Sur le bien fondé de l'action
Il ressort des explications et des pièces fournies que Monsieur [S] a souscrit, le 18 octobre 2021, un contrat de crédit bail destiné au financement d'un fourgon RENAULT TRAFIC , remboursable en 60 loyers ; Qu' il a cessé de rembourser les échéances le 25 septembre 2023 et n'a pas régularisé les impayés en dépit de la mise en demeure du 26 février 2024 que la société BPCE Lease Réunion lui a adressé par LRAR et par acte de commissaire de justice ; que la résiliation du contrat a été prononcée le 10 avril 2024 ; qu’il reste devoir, au vu du dernier décompte produit, :
- Loyers échus impayés : 5 loyers TTC du 25/09/2023 au 25/01/2024 : 2.597,80€
- Intérêts de retard : 101,36 €
-l'indemnité de résiliation : 33 loyers HT de 475,99 € du 25/02/2024 au 25/10/2026 : 15.707,67 €
- la clause pénale de 10 % : 1.570,86 €
-Valeur résiduelle HT : 0,92 €
Total : 19.978,61 €.
Monsieur [S] sera ainsi condamné à payer cette somme à la société BPCE Lease Réunion.
Dans la discussion, la société BPCE Lease Réunion sollicite également la restitution par le défendeur du véhicule objet du contrat mais cette prétention n'est pas reprise dans le dispositif de l'assignation.
Le tribunal considère ainsi qu'il n'est pas saisi de cette demande, au regard de l'article 768 du code de procédure civile.

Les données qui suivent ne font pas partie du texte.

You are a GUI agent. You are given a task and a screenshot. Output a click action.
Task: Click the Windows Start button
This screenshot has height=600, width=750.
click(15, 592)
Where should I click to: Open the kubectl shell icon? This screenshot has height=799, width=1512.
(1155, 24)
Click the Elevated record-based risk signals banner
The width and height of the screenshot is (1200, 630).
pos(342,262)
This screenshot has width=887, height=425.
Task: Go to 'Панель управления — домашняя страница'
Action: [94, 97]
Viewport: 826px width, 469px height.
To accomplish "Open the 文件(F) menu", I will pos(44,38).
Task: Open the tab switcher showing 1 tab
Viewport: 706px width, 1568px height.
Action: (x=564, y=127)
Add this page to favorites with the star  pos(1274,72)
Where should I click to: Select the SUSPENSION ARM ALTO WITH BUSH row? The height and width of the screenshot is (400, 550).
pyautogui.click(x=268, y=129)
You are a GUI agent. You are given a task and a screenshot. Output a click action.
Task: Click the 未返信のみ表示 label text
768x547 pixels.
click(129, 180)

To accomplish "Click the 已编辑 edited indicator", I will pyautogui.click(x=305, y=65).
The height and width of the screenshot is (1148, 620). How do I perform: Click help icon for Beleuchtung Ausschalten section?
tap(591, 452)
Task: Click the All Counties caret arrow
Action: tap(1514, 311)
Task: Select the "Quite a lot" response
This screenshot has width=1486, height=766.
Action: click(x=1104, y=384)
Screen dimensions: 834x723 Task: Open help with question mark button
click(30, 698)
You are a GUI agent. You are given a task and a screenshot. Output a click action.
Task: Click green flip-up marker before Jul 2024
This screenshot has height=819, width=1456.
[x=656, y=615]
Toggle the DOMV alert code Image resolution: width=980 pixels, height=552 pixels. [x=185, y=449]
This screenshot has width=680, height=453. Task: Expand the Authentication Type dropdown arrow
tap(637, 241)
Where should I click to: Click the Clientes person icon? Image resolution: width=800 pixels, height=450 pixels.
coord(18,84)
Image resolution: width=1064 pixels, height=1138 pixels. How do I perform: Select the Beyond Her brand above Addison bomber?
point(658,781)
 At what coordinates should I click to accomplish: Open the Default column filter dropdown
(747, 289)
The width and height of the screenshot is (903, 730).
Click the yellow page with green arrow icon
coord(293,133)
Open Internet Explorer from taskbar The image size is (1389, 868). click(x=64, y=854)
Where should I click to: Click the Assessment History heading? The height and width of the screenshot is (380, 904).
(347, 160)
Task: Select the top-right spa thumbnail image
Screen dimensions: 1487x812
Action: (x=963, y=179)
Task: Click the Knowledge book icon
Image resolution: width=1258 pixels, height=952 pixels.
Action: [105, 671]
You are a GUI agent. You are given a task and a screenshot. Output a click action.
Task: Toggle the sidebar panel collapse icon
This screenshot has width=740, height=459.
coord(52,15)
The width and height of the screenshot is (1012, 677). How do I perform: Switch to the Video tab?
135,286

Succombant, Monsieur [S] sera condamné aux dépens et tenu de verser à la requérante la somme de 1.000 € au titre de ses frais irrépétibles.
PAR CES MOTIFS
Le Tribunal, statuant par décision réputée contradictoire et en premier ressort,
CONDAMNE Monsieur [L] [O] [Z] [S] à payer à la société BPCE Lease Réunion la somme de 19.978,61 € ;
CONDAMNE Monsieur [L] [O] [Z] [S] à payer à la société BPCE Lease Réunion la somme de 1.000 € au titre de l’article 700 du Code de Procédure Civile ;
RAPPELLE l’exécution provisoire de droit de la présente décision ;
CONDAMNE Monsieur [S] aux dépens de l’instance.